Interestingly, it’s this middle period of Pearl Jam’s career, and not their earliest work, that holds up the best. While Ten and Vs are packed with hits, they’re also dated when played from front to back. The grand rock notions of “Glorified G” or “Why Go” sound like relics with modern ears, and it’s the next few albums, the ones that cemented Pearl Jam’s fate outside of hit-makers, that combine the best of good taste and the group’s penchant for anthems and hooks.
But these albums also resulted in Pearl Jam losing the good graces of both young listeners and the media. They were relegated to being treated like the legacy acts they adored, even when the band was only a handful of albums deep into their own catalogue. Their career has been sturdy for the next couple decades, consistently selling out arenas and headlining festivals, but never again after the mid-90’s was Pearl Jam considered particularly relevant. If you ask anyone close to the band, you’ll hear that moving outside of the pressure of success has been what has allowed the band to survive. When the members of the band were most at odds was when they were wilting under the limelight.
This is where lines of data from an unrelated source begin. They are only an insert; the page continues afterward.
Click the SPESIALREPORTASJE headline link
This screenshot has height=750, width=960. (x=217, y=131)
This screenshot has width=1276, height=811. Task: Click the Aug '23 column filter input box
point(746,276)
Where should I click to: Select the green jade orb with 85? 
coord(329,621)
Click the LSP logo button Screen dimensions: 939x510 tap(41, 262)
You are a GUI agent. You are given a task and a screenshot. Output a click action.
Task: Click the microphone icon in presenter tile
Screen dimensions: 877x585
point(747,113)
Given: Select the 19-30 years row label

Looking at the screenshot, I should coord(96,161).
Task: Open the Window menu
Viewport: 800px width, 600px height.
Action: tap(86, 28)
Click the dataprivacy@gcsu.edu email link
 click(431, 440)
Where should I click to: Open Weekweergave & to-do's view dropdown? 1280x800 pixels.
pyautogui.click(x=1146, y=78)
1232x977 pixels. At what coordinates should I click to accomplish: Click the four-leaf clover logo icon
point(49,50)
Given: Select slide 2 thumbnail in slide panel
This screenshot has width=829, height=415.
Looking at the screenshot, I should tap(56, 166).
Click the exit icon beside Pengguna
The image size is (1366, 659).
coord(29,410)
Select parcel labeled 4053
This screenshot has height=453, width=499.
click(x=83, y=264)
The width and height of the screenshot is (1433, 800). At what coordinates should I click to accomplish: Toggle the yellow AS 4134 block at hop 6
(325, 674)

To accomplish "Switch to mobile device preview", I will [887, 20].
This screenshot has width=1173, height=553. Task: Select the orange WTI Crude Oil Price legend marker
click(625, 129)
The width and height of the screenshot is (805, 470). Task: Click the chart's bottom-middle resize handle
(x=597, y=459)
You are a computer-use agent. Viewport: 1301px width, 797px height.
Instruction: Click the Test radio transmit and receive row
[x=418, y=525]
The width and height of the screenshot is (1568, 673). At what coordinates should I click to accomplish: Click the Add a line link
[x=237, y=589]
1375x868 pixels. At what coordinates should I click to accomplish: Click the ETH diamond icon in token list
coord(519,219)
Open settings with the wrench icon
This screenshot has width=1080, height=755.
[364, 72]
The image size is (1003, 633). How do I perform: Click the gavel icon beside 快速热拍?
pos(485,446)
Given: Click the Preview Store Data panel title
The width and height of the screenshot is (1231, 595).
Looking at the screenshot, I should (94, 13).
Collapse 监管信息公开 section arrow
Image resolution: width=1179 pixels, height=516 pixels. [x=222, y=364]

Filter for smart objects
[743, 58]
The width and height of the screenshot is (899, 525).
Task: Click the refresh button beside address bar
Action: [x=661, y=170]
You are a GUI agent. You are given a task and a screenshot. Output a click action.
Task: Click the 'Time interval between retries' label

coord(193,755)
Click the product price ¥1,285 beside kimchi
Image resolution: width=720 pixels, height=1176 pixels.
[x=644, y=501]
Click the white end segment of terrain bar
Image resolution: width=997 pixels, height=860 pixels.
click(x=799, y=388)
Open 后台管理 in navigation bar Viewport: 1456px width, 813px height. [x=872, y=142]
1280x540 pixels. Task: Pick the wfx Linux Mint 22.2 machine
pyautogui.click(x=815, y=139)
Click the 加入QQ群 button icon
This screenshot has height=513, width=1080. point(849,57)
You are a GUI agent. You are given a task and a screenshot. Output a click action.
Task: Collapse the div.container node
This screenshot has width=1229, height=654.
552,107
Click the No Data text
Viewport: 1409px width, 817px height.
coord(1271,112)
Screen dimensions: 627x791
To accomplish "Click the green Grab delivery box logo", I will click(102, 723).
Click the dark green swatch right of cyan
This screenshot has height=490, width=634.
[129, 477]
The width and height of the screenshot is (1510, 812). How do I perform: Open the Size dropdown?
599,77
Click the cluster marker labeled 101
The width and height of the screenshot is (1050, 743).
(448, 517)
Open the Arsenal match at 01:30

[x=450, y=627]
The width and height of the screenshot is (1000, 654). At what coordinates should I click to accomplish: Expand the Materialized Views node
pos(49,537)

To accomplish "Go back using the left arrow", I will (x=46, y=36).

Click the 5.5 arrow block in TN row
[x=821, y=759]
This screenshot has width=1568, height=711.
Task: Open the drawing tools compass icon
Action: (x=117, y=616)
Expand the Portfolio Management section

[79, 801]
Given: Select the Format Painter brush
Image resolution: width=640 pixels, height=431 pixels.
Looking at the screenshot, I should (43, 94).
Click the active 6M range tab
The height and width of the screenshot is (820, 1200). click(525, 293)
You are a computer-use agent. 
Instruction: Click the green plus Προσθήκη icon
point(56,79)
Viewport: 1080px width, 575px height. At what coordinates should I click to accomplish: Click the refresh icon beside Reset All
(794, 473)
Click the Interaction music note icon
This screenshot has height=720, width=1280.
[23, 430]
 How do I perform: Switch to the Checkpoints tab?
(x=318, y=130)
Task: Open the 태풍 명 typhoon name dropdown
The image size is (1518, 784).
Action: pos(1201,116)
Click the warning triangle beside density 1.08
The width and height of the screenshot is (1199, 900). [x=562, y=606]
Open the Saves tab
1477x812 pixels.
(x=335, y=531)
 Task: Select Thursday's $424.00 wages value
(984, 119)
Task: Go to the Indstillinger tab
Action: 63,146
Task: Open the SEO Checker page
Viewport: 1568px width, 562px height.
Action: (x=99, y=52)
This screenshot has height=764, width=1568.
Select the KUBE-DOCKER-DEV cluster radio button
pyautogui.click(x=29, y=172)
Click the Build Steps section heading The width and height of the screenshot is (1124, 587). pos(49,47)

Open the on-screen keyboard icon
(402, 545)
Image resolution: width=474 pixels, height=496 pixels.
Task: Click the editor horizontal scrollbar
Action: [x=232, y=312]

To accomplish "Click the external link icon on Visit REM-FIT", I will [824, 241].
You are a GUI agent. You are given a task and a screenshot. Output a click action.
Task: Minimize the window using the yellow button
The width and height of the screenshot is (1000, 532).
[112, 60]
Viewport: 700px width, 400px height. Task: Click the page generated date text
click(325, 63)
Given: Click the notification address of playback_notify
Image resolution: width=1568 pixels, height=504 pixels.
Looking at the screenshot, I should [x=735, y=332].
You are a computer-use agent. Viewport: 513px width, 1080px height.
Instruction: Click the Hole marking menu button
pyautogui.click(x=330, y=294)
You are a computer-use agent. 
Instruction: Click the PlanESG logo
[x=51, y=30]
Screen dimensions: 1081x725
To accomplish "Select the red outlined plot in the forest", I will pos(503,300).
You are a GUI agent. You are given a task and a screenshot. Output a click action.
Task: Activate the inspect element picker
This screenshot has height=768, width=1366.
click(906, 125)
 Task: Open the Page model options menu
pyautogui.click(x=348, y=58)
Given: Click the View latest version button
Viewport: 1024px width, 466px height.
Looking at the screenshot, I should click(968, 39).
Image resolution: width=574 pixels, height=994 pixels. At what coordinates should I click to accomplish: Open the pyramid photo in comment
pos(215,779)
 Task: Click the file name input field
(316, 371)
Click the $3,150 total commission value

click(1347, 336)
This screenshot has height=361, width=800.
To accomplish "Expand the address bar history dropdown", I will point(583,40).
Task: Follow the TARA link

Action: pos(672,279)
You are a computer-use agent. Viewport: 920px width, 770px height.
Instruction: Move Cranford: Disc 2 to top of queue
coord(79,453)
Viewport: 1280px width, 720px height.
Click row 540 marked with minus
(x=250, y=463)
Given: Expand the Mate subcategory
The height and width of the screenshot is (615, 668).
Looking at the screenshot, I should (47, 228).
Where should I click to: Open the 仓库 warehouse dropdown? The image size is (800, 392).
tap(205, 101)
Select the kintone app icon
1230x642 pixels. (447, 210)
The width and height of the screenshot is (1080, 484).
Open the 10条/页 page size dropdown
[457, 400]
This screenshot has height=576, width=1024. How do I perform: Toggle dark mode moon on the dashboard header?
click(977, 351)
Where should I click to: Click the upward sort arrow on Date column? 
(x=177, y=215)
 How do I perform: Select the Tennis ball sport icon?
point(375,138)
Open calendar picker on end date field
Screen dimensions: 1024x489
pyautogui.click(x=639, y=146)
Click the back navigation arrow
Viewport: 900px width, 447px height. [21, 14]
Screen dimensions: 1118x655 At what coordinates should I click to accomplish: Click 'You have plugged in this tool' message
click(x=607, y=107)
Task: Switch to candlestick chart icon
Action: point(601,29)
But the discounting of the importance of Pearl Jam’s career is still unfair when you consider the torch that they’re carrying. During the ’90s and ’00s, the band was responsible for taking a host of acts out for some of the biggest tours of their careers, particularly other Pacific Northwest acts like Sleater-Kinney, Band of Horses, and the Murder City Devils. And for acts that achieved any notoriety, they provide a road map for survival, when nearly all their contemporaries from the ’90s flamed out in one way or another. It’s interesting that Pearl Jam receives the most acclaim not from the public or from the critics, but from their peers.
And maybe the best thing that can be said about Pearl Jam, or any musician for that manner, is that the multiplicity of their identity, their mercurial nature, allowed them to be many things for many people. They’ve evolved from an MTV powerhouse to political aggravators, they’ve put radio-ready rockers next to uncompromising punk fuzz, they’ve felt comfortable as mellow acoustic peddlers and experimental noise makers. They’ve gone from a band that put its faith in vinyl before vinyl was cool again to a band known for the singularity of each of their live performances. They’ve comfortably worn so many hats, there isn’t a single one that easily fits the identity of the band. It’s been both their life blood and their achilles heel, an achievement that Nirvana didn’t last long enough to share. Endurance may not be the coolest trait, but it’s undoubtably the most sought after, and the one thing Pearl Jam have gotten completely right.